The Grand Koleos, a mid-size SUV developed by Renault Korea for the Korean market, was first launched in 2024. It gained significant popularity through word-of-mouth for its stability, fuel efficiency, and quietness. Its value was further recognized when it won the SUV of the Year at the 2025 Korea Car of the Year awards, hosted by the Korea Automobile Journalists Association. Additionally, it is a flagship model that accounted for approximately 78% of Renault Korea's domestic sales last year.

wipsglobal.com
EP2378595 B1, High-power lithium secondary battery

Renault Korea’s Cost-Cutting Strategy: Was It the Right Choice?

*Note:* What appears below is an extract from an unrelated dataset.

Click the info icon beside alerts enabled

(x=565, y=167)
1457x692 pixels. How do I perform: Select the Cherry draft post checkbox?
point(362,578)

The automotive industry suggests that Renault Korea's China-dependent supply chain for cost reduction has become a liability. Specifically, while the Grand Koleos lowered development costs by sharing Geely’s CMA platform from the design stage, it appears the verification process regarding potential intellectual property disputes or infringements was insufficient. Consequently, many predict that Renault will pursue licensing negotiations to avoid the extreme outcome of a sales suspension. Tulip Innovation has consistently maintained that its goal is to establish a reasonable licensing market to ensure fair competition in the battery industry. Even if an agreement is reached, Renault Korea will have to bear royalty costs, which will likely lead to an inevitable increase in vehicle prices. Meanwhile, Renault Korea maintains that all batteries were applied according to official contracts and that no patent infringement occurred, though they are reportedly exploring design-arounds and alternative supply chain options.

tulipinnovation.com

In February of this year, LG Energy Solution filed a patent infringement lawsuit against BYD in the Unified Patent Court (UPC) of Europe. Battery-related litigation is increasingly impacting not just direct competitors but also finished vehicle manufacturers. As battery companies intensify their legal offensives, all eyes are on Renault Korea to see what decision they will make.